### Provided information
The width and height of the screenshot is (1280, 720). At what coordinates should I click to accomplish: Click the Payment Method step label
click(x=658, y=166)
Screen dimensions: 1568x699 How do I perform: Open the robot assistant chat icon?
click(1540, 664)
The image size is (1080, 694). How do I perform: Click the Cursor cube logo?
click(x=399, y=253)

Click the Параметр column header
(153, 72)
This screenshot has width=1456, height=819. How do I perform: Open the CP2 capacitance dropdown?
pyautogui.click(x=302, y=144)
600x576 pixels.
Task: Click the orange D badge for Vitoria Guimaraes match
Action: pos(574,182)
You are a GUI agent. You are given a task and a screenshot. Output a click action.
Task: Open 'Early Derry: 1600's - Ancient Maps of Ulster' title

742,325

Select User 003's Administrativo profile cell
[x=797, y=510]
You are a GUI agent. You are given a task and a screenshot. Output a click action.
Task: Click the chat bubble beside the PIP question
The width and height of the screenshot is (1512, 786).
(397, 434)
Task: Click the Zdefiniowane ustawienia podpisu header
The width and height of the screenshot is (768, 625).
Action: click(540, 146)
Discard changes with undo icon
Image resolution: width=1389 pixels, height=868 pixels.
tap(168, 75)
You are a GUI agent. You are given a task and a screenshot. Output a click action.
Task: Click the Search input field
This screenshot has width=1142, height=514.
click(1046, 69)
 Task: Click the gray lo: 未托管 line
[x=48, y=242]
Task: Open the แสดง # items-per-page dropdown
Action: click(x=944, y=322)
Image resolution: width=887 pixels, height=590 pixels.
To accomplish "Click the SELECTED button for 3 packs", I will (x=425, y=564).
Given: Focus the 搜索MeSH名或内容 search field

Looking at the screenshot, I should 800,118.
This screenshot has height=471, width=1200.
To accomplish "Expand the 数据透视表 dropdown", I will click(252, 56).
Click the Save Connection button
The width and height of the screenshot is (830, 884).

### Stated exercise
Express as a JSON list of strings everything in the records from the line containing "Click the Параметр column header" down to the line containing "Action: pos(574,182)", with one string per line and blank lines left out.

### Solution
[
  "Click the Параметр column header",
  "(153, 72)",
  "This screenshot has width=1456, height=819. How do I perform: Open the CP2 capacitance dropdown?",
  "pyautogui.click(x=302, y=144)",
  "600x576 pixels.",
  "Task: Click the orange D badge for Vitoria Guimaraes match",
  "Action: pos(574,182)"
]